As was proven above, an arbitrary system of forces, arbitrarily located in space, can be reduced to a single force equal to the main vector of the system and applied at an arbitrary reduction center ABOUT, and one pair with a moment equal to the main moment of the system relative to the same center. Therefore, in the future, an arbitrary system of forces can be replaced by an equivalent set of two vectors - force and moment applied at a point ABOUT. When changing the position of the center of reduction ABOUT the main vector will maintain magnitude and direction, but the main moment will change. Let us prove that if the main vector is nonzero and 
is perpendicular to the main moment, then the system of forces is reduced to one force, which in this case we will call the resultant (Fig. 8). The main moment can be represented by a pair of forces ( , ) with a shoulder , then the forces and the main vector form a system of two
forces equivalent to zero, which can be discarded. There will remain one force acting along a straight line parallel to the main
Figure 8 to the vector and passing at a distance
h= from the plane formed by the vectors and . The considered case shows that if from the very beginning we choose the center of reduction on the straight line L, then the system of forces would immediately be brought to the resultant, the main moment would be equal to zero. Now we will prove that if the main vector is non-zero and not perpendicular to the main moment, then such a point can be chosen as the reduction center ABOUT* that the main moment relative to this point and the main vector will be located on the same straight line. To prove this, let us decompose the moment into two components - one directed along the main vector, and the other perpendicular to the main vector. Thus, the pair of forces is decomposed into two pairs with moments: and , and the plane of the first pair is perpendicular to , then the plane of the second pair, perpendicular to the vector (Fig. 9) contains the vector . The combination of a couple with a moment and a force forms a system of forces, which can be reduced to one force (Fig. 8) passing through the point O*. Thus (Fig. 9), the combination of the main vector and the main moment at the point ABOUT reduced to the force passing through a point ABOUT*, and a pair with a moment parallel to this line, which was what needed to be proven. The combination of a force and a couple, the plane of which is perpendicular to the line of action of the force, is called dynamism (Fig. 10). A pair of forces can be represented by two forces ( , ) of equal magnitude, located as shown in Fig. 10. But by adding the two forces and , we obtain their sum and the remaining force , from which it follows (Fig. 10) that the combination of the main vector and the main moment in point ABOUT, can be reduced to two non-intersecting forces and .
Let us consider some cases of reduction of a system of forces.
1. Flat system of forces. For definiteness, let all forces be in the plane OXY. Then in the most general case
The main vector is not zero, the main moment is not zero, their dot product is zero, indeed
therefore, the main vector is perpendicular to the main moment: the plane system of forces is reduced to the resultant.

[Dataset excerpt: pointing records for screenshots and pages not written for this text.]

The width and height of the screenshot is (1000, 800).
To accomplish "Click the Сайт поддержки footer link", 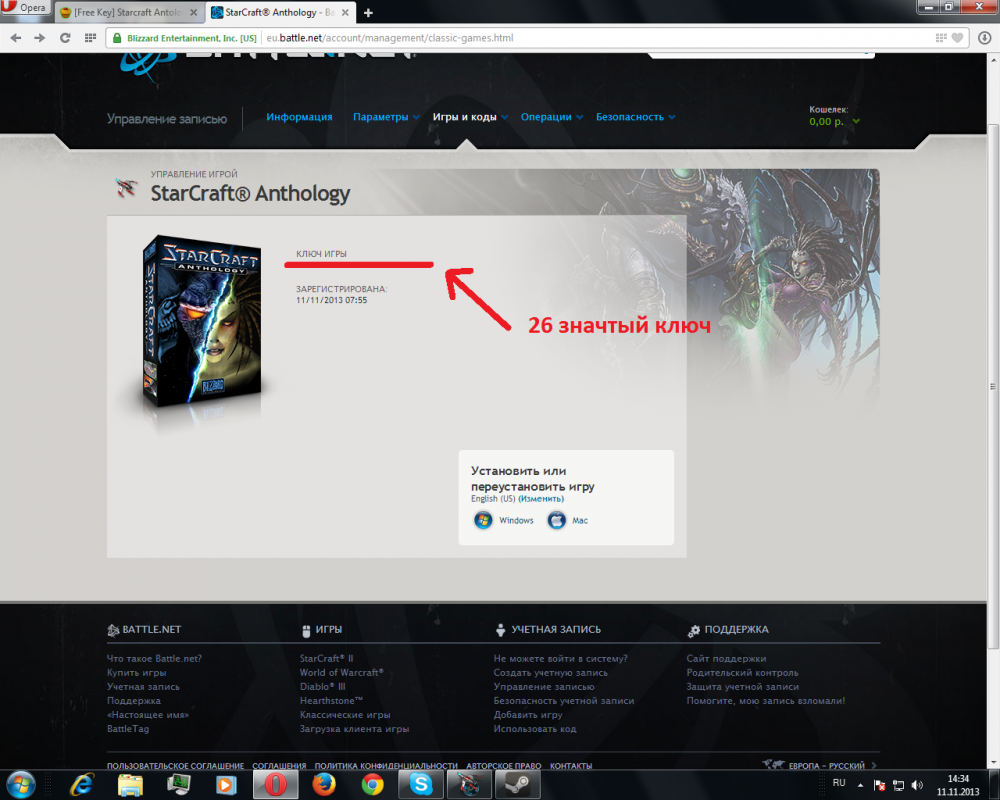I will [x=726, y=659].
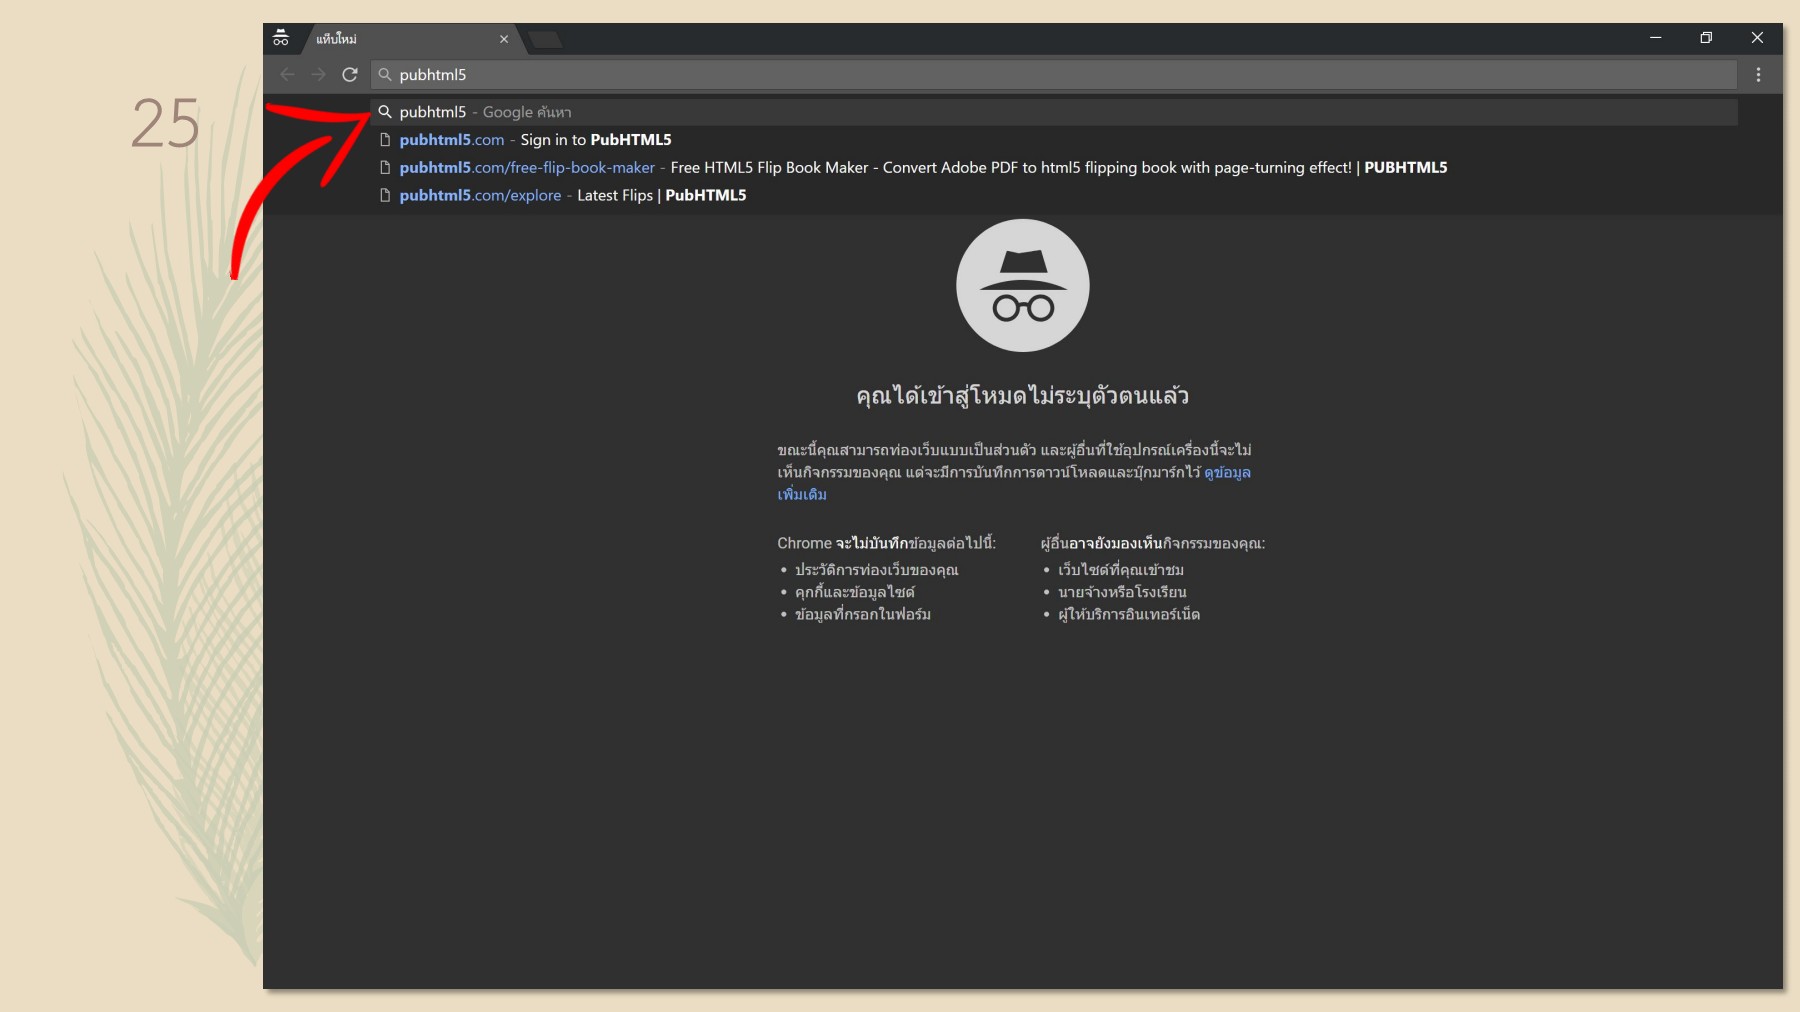Minimize the Chrome window

1655,38
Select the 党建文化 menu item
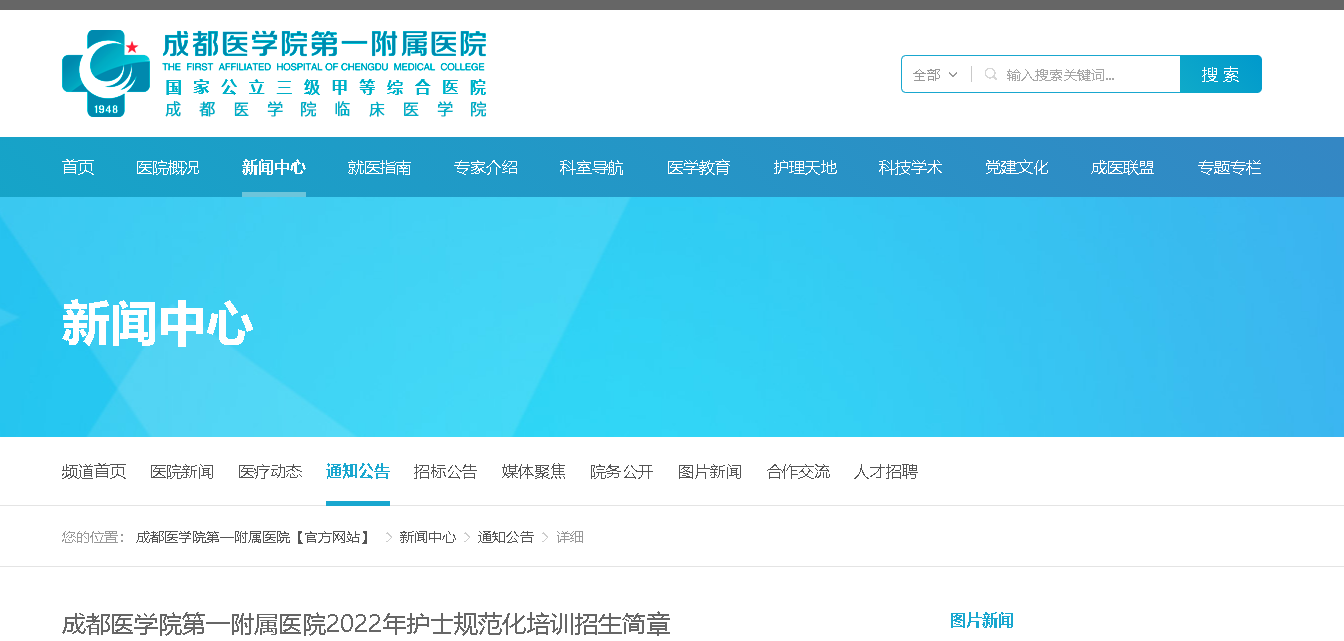Image resolution: width=1344 pixels, height=641 pixels. click(x=1016, y=167)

2. System of parallel forces. For definiteness, let all forces be parallel to the axis OZ. Then in the most general case
Here also the main vector is not equal to zero, the main moment is not equal to zero, and their scalar product is equal to zero, indeed
therefore, in this case, the main vector is perpendicular to the main moment: the system of parallel forces is reduced to the resultant. In the particular case, if equal to zero, then the main vector of forces is equal to zero, and the system of forces is reduced to a pair of forces, the moment vector of which is in the plane OXY. Let us now systematize the cases considered. Let us recall: an arbitrary spatial system of forces applied to a rigid body is statically equivalent to a force equal to the main vector applied at an arbitrary point of the body (center of reduction), and a pair of forces with a moment equal to the main moment of the system of forces relative to the specified center of reduction.